**Stored entries**

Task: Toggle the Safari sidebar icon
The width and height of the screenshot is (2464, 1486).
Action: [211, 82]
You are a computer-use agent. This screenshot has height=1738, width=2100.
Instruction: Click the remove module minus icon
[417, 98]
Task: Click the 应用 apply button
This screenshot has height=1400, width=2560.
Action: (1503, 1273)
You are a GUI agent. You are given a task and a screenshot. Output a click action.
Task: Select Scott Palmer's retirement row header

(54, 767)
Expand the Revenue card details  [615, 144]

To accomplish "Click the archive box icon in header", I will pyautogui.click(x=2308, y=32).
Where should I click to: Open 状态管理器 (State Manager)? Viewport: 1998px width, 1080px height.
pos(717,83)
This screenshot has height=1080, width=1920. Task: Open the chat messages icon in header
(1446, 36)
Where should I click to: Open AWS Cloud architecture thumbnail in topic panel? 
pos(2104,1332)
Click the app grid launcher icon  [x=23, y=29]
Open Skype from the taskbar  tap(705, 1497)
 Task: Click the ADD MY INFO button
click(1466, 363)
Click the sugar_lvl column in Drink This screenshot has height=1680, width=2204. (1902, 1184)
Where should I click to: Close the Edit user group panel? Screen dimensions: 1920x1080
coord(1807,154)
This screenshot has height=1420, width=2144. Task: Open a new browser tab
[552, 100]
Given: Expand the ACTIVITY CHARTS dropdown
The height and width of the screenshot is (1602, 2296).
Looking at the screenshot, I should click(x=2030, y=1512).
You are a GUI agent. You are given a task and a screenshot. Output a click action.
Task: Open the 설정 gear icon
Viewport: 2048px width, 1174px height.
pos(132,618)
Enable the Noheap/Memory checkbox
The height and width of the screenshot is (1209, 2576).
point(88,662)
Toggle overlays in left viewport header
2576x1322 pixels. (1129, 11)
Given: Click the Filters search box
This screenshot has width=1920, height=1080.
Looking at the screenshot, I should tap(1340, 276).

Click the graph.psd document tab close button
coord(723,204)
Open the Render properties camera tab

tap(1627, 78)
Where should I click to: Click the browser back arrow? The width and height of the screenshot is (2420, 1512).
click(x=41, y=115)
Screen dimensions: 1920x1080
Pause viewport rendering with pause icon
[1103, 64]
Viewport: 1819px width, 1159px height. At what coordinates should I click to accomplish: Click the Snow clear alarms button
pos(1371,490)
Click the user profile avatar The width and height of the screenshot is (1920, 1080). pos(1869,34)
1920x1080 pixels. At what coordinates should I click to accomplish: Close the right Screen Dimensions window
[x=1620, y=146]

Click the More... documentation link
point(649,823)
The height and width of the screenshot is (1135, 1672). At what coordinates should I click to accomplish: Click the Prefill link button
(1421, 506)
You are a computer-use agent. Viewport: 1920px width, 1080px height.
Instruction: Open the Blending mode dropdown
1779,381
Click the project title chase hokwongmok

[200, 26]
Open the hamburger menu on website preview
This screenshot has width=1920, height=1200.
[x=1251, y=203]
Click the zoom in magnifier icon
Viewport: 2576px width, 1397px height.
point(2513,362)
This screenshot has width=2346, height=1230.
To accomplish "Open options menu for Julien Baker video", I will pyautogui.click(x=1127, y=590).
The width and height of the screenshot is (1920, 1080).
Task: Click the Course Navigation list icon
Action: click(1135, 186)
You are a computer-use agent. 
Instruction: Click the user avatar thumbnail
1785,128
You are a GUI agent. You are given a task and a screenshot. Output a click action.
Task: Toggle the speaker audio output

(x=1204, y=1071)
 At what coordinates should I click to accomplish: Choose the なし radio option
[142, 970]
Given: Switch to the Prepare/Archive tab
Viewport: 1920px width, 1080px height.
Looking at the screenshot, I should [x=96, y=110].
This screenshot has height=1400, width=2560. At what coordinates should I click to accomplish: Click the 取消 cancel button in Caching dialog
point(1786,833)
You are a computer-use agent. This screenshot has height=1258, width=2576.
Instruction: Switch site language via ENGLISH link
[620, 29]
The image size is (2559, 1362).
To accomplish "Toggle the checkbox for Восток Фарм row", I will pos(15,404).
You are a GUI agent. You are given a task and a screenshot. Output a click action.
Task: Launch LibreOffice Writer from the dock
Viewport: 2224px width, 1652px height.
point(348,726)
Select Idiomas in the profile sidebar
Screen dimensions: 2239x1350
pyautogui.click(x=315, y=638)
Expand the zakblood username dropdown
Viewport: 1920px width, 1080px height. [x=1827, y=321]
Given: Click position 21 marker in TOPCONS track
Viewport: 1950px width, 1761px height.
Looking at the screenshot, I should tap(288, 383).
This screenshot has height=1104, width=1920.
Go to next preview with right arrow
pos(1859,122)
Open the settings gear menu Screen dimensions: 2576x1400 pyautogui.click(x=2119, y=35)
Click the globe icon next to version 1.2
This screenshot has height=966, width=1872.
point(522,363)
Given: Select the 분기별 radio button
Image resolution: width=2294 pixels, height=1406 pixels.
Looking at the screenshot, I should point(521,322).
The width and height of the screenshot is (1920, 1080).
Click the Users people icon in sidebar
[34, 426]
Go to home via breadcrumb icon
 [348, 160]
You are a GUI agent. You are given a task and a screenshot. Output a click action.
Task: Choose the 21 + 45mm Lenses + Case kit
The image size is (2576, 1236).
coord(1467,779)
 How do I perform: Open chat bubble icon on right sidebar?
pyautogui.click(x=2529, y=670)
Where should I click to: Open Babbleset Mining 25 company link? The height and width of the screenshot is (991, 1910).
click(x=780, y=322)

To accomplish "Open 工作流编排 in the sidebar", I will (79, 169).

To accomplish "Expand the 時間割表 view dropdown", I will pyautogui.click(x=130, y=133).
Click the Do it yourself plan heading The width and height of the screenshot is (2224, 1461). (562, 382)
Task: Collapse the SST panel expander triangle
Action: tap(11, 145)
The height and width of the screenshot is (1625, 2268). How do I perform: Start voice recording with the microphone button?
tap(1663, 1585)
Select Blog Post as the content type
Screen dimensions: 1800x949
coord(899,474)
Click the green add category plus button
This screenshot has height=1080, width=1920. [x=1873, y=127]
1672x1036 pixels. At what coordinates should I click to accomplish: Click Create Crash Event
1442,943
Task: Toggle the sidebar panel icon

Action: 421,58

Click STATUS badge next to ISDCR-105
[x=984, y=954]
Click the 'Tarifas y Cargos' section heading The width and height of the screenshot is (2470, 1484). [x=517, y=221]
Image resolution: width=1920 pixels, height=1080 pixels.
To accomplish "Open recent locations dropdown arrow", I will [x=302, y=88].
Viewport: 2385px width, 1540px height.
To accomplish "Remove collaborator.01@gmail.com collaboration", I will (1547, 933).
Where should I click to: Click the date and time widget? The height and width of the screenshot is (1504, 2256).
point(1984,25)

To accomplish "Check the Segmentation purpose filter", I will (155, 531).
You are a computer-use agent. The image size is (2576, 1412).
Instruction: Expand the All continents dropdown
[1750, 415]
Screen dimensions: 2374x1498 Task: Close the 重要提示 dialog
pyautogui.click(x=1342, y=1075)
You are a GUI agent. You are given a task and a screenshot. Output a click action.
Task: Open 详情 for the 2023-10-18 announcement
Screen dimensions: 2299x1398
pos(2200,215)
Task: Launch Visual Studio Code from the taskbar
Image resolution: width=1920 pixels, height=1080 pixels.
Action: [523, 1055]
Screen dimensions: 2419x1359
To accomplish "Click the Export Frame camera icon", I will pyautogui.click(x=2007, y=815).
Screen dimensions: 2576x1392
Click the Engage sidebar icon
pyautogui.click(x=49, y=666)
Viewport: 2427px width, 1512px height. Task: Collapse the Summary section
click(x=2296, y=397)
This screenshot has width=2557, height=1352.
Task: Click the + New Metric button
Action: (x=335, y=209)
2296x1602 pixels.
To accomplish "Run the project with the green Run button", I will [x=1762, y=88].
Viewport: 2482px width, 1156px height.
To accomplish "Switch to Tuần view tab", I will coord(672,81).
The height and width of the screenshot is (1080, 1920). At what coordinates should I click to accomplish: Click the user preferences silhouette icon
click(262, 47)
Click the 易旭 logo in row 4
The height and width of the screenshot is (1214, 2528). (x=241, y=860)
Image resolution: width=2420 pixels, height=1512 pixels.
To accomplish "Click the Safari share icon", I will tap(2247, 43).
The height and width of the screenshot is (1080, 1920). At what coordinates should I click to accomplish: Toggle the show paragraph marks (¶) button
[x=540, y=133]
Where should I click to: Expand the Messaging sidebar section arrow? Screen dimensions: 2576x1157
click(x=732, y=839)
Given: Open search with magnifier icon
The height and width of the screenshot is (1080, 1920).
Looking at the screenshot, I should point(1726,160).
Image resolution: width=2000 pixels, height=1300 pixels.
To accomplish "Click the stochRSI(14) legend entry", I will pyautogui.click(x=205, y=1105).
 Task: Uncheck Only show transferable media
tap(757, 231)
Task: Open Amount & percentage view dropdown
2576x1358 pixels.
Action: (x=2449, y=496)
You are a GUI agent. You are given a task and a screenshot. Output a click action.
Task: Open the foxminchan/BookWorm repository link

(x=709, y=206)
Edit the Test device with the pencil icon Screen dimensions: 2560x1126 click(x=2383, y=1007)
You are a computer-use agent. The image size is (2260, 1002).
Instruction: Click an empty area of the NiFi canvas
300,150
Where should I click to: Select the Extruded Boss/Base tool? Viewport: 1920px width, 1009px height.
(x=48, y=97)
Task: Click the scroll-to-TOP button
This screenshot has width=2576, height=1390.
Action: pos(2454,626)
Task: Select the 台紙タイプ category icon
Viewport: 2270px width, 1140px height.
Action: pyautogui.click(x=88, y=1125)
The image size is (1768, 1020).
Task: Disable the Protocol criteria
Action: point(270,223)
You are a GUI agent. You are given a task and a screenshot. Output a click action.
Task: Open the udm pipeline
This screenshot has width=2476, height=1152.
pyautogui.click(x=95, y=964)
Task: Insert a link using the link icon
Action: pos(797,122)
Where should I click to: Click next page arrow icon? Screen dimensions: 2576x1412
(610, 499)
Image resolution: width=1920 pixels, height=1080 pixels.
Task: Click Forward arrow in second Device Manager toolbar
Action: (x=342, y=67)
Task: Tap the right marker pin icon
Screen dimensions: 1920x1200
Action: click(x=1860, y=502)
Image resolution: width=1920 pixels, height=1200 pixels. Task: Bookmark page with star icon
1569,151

**Problem statement**
Taking the entries above, print exactly the lines starting at the line with "Click STATUS badge next to ISDCR-105" and ending at the line with "Task: Open 详情 for the 2023-10-18 announcement", both included.

**Written answer**
Click STATUS badge next to ISDCR-105
[x=984, y=954]
Click the 'Tarifas y Cargos' section heading The width and height of the screenshot is (2470, 1484). [x=517, y=221]
Image resolution: width=1920 pixels, height=1080 pixels.
To accomplish "Open recent locations dropdown arrow", I will [x=302, y=88].
Viewport: 2385px width, 1540px height.
To accomplish "Remove collaborator.01@gmail.com collaboration", I will (1547, 933).
Where should I click to: Click the date and time widget? The height and width of the screenshot is (1504, 2256).
point(1984,25)

To accomplish "Check the Segmentation purpose filter", I will (155, 531).
You are a computer-use agent. The image size is (2576, 1412).
Instruction: Expand the All continents dropdown
[1750, 415]
Screen dimensions: 2374x1498 Task: Close the 重要提示 dialog
pyautogui.click(x=1342, y=1075)
You are a GUI agent. You are given a task and a screenshot. Output a click action.
Task: Open 详情 for the 2023-10-18 announcement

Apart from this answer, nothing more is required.